### Dataset entries
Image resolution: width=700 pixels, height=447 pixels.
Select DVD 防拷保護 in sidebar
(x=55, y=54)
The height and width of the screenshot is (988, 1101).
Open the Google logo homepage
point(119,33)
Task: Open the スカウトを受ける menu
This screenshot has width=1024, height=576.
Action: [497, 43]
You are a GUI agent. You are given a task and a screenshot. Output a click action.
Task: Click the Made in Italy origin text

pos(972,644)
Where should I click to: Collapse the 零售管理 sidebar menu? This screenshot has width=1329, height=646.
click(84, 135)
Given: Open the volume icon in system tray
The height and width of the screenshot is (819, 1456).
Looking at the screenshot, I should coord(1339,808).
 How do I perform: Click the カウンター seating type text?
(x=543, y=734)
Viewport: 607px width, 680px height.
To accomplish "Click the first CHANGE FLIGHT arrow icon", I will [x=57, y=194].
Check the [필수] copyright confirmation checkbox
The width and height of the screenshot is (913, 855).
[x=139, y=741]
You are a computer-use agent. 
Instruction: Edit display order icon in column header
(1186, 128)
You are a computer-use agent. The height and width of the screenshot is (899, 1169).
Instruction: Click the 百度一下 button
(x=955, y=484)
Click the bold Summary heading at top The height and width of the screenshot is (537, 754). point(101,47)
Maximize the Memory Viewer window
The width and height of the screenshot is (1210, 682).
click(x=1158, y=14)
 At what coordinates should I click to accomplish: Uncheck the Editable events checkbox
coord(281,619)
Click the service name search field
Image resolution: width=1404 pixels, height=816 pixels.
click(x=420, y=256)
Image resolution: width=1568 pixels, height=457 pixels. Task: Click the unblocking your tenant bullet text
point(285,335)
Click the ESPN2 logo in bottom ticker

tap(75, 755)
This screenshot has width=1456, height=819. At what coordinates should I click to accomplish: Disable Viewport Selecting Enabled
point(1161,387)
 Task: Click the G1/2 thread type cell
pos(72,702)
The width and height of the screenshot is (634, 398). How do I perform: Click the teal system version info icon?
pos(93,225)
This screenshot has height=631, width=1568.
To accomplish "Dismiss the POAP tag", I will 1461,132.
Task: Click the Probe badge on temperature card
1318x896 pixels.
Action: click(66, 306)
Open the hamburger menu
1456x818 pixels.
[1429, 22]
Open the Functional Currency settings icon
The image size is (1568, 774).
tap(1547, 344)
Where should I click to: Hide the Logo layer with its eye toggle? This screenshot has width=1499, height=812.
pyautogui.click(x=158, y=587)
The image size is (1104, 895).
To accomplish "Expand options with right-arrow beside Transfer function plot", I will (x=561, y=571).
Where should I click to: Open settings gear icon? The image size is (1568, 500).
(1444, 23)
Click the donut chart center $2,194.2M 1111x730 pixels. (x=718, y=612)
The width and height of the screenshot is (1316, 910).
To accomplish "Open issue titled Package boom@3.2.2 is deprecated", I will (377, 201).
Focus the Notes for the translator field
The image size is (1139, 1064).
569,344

### Stated task
Pull out each line of the material above that contains the string "sidebar", and copy those lines unchanged.

### Answer for the task
Select DVD 防拷保護 in sidebar
Where should I click to: Collapse the 零售管理 sidebar menu? This screenshot has width=1329, height=646.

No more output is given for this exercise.